§ **What to produce**
Copy all lines containing the string "Testers" from the records below.

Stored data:
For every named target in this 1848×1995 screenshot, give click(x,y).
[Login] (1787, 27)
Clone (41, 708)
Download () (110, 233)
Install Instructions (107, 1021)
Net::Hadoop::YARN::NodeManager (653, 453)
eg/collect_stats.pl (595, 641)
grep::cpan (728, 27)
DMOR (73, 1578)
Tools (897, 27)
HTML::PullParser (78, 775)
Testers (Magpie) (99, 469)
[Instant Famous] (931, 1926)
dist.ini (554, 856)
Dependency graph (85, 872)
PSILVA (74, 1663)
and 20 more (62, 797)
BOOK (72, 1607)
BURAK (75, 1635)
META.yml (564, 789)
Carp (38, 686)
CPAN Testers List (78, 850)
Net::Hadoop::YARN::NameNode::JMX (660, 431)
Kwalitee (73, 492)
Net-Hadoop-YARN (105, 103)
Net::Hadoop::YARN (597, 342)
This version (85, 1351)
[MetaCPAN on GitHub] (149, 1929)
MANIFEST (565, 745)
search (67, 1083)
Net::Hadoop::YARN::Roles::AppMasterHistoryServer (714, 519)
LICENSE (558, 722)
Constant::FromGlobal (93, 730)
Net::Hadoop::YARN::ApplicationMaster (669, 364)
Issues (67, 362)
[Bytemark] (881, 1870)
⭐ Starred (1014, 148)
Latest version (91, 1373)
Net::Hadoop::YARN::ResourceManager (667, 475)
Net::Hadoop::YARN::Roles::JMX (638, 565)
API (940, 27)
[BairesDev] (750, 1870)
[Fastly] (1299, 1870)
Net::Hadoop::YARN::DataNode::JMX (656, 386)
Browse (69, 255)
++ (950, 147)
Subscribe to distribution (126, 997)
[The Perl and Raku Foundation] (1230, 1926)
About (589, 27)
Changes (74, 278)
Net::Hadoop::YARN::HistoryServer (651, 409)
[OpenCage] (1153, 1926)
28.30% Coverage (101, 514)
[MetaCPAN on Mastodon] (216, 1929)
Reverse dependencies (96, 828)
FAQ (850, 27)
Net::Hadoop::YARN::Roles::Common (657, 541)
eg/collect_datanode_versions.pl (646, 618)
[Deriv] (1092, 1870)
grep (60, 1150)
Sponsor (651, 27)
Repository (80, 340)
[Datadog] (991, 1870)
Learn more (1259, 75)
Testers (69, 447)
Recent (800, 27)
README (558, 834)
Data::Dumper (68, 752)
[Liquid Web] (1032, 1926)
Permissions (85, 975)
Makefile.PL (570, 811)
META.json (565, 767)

§ **Response box**
Testers (Magpie) (99, 469)
CPAN Testers List (78, 850)
Testers (69, 447)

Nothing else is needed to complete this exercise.